EXTRACTED RECORDS —
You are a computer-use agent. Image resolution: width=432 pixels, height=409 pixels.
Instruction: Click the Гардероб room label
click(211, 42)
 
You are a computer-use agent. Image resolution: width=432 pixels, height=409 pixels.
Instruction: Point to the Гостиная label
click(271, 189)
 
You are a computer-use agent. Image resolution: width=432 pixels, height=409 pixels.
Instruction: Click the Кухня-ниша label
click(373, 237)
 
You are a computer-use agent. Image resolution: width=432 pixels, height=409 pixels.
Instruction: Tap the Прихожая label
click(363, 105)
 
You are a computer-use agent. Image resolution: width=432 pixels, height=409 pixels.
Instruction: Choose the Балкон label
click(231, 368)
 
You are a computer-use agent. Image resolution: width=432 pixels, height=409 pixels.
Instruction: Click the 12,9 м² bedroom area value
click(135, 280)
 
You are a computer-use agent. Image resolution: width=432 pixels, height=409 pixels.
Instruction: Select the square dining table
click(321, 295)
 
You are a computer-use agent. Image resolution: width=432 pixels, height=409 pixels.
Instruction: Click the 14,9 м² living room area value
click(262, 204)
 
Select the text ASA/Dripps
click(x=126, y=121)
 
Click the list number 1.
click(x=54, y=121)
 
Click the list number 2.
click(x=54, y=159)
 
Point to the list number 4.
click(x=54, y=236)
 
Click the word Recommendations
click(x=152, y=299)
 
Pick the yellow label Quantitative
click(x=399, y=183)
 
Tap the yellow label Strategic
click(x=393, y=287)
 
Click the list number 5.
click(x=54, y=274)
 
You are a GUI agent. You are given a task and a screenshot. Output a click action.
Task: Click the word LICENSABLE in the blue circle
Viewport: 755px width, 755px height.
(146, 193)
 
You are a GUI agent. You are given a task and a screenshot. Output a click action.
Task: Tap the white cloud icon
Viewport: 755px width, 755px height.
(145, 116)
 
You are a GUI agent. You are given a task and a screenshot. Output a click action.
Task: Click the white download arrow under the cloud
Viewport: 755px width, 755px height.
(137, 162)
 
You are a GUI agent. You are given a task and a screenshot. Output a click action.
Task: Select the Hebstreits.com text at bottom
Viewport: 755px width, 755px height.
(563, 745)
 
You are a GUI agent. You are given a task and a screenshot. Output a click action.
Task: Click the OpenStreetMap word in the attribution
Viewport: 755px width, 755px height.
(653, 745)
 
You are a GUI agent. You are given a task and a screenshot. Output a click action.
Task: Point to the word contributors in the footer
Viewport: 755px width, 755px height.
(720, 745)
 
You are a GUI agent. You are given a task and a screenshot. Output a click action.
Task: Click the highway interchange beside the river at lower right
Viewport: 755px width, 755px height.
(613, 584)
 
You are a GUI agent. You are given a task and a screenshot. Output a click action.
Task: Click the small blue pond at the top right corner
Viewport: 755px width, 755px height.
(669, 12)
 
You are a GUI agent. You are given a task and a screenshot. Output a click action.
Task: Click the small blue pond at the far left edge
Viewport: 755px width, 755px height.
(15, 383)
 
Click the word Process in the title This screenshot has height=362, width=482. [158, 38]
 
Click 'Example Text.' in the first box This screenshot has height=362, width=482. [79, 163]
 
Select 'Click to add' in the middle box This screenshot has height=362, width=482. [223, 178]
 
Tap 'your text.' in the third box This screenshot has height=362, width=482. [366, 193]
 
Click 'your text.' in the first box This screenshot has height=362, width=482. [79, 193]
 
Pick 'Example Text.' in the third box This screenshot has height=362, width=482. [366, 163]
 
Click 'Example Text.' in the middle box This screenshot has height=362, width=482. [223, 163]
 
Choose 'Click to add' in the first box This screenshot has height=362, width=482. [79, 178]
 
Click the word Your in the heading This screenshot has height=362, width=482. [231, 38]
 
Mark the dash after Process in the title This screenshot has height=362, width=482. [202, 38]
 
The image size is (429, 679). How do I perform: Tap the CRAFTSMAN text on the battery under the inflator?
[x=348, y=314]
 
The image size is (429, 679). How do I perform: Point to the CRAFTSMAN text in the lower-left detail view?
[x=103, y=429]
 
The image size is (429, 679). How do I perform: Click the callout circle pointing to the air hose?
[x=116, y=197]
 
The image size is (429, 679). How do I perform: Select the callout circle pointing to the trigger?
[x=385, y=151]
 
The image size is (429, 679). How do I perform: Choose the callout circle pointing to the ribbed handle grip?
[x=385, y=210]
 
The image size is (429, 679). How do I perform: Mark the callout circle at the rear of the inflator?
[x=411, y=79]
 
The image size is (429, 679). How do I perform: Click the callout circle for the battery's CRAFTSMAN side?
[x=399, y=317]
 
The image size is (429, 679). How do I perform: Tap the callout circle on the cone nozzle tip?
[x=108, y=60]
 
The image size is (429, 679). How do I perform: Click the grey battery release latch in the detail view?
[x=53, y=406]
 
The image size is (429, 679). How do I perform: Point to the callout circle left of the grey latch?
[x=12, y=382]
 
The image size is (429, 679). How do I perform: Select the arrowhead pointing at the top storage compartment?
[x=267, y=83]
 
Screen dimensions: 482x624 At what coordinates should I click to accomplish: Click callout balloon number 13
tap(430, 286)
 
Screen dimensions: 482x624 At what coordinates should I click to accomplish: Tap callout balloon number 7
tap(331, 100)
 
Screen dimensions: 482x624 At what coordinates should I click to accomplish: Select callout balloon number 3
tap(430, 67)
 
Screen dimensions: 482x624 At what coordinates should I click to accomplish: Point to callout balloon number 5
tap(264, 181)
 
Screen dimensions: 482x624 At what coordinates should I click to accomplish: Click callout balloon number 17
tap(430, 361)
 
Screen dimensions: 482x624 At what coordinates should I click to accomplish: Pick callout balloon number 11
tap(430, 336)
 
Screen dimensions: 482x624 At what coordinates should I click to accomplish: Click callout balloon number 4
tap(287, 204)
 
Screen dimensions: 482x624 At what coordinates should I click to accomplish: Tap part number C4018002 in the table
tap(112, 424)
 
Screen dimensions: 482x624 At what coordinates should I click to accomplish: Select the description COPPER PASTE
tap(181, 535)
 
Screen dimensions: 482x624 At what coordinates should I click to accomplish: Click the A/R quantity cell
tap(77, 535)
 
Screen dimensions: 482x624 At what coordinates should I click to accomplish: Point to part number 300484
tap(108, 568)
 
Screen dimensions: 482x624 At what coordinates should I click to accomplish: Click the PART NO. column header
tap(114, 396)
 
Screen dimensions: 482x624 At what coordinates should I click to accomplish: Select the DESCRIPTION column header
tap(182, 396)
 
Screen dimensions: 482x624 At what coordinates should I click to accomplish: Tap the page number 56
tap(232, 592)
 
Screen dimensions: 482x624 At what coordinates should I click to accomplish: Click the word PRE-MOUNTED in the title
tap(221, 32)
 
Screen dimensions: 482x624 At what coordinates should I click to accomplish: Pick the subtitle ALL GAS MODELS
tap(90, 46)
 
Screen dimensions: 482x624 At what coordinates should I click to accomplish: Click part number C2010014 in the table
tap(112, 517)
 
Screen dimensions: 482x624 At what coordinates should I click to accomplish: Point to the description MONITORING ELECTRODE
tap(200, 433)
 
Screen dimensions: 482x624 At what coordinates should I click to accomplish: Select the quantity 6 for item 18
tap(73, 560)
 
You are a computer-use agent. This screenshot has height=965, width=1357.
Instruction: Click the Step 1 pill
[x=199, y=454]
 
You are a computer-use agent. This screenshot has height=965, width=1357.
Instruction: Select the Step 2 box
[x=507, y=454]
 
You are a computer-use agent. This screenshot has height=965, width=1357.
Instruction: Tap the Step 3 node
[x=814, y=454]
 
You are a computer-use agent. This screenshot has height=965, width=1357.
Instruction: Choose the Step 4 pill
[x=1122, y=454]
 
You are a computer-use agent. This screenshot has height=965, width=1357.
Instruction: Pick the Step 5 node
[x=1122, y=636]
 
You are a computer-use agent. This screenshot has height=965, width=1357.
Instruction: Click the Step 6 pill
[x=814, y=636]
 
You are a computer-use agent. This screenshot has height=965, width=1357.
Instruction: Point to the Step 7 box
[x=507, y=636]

SET EXERCISE —
Render the lines from the one containing "the detail view?" through the one containing "tap(264, 181)", both included, as a Markdown table with the columns Row and Line. Leave out blank lines.

ANSWER —
| Row | Line |
|---|---|
| 1 | The image size is (429, 679). How do I perform: Click the grey battery release latch in the detail view? |
| 2 | [x=53, y=406] |
| 3 | The image size is (429, 679). How do I perform: Point to the callout circle left of the grey latch? |
| 4 | [x=12, y=382] |
| 5 | The image size is (429, 679). How do I perform: Select the arrowhead pointing at the top storage compartment? |
| 6 | [x=267, y=83] |
| 7 | Screen dimensions: 482x624 At what coordinates should I click to accomplish: Click callout balloon number 13 |
| 8 | tap(430, 286) |
| 9 | Screen dimensions: 482x624 At what coordinates should I click to accomplish: Tap callout balloon number 7 |
| 10 | tap(331, 100) |
| 11 | Screen dimensions: 482x624 At what coordinates should I click to accomplish: Select callout balloon number 3 |
| 12 | tap(430, 67) |
| 13 | Screen dimensions: 482x624 At what coordinates should I click to accomplish: Point to callout balloon number 5 |
| 14 | tap(264, 181) |